Belfor, tutti condannati

«Un vero e proprio sistema corruttivo, un meccanismo ben oliato truffaldino metodico e sistematico», così il giudice Amos Pagnamenta ha descritto il metodo messo in campo dagli attori del caso Belfor, la maxi-truffa assicurativa che ha visto alla sbarra ben nove imputati. Nove imputati nei confronti dei quali le condanne sono state pesanti: oltre 30 anni in totale quelli stabiliti dalla Corte delle Assise criminali. Gli imputati sono stati condannati a vario titolo per i reati di truffa per mestiere, amministrazione infedele aggravata e ripetuta, corruzione di privati e falsità in documenti.
Il focus principale della Corte delle Assise criminali è stato sull’unico accusato, l’ispettore assicurativo 61.enne patrocinato dall’avvocato Mauro Ermani, che ha contestato i fatti contenuti nell’atto d’accusa stilato dalla procuratrice pubblica Chiara Borelli e che è stato condannato 4 anni e 8 mesi di detenzione.
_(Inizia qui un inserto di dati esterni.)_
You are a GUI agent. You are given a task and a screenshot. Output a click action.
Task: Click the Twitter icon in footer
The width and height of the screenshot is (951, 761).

Una condanna contro la quale Ermani ha già preannunciato un ricorso in appello. L’altro assicuratore - un 59.enne difeso da Anna Grümann – che ha invece ammesso praticamente tutti i fatti che gli sono stati imputati e ha collaborato, è stato condannato (riconoscendogli l'attenuante del sincero pentimento) a 3 anni di carcere, di cui 24 mesi sospesi per un periodo di prova di 2 anni. Gli altri sette imputati, lo ricordiamo, hanno raggiunto da subito un accordo con l’accusa e hanno rinunciato al dibattimento. Per loro le pene stabilite dalla corte sono state le seguenti (sostanzialmente in linea con quanto patteggiato): 6 e 5 anni per i due fratelli ex dirigenti della sede Belfor di Lumino; 5 anni per la dirigente di un’azienda interinale coinvolta nelle truffe; 30 mesi di cui 24 da scontare; 24 mesi con la condizionale per due imputati e, infine, 14 mesi con la condizionale.
Mazzette e favori
I contorni della maxi-truffa orchestrata dagli ex dirigenti nella filiale ticinese della ditta specializzata in interventi edili di ripristino post sinistri (con sede a Lumino) erano già stati tracciati lunedì durante la prima giornata di processo. Un grosso giro di fatture gonfiate grazie a «impieghi fittizi» del personale per «prestazioni inesistenti, cantieri inutili e conseguenti ore fatturate», con un fiorire di guadagni illeciti che si traducevano in mazzette, favori e regali ad assicuratori, clienti e periti compiacenti. Il denaro entrava poi anche nelle tasche di chi gestiva il tutto: i due fratelli. Il totale delle fatture presentate alle compagnie è di oltre 16 milioni. Di questi almeno 5 sono stati «gonfiati». Ad essere danneggiate, la stessa Belfor, dichiaratasi sin da subito vittima dell’agire dei suoi ex dirigenti e costituitasi parte civile, oltre a cinque grosse compagnie assicurative.
Un ruolo chiave
In due di queste lavoravano, appunto, gli ispettori assicurativi. Due persone che godevano di una posizione di rilevo, oltre che di un ruolo chiave, all’interno delle rispettive compagnie. Un ruolo che corrispondeva a fiducia e a un largo margine di azione. Di questa posizione però, a mente dell’accusa, entrambi si sarebbero approfittati per poter commettere gli atti illeciti. Sul fronte opposto gli avvocati Mauro Ermani e Anna Grümann che, nelle loro arringhe difensive, si erano invece battuti per difendere l’agire dei loro assistiti, i quali si erano detti molto dispiaciuti per quanto successo. L’ispettore 59.enne aveva inoltre collaborato all’inchiesta e fornito una confessione.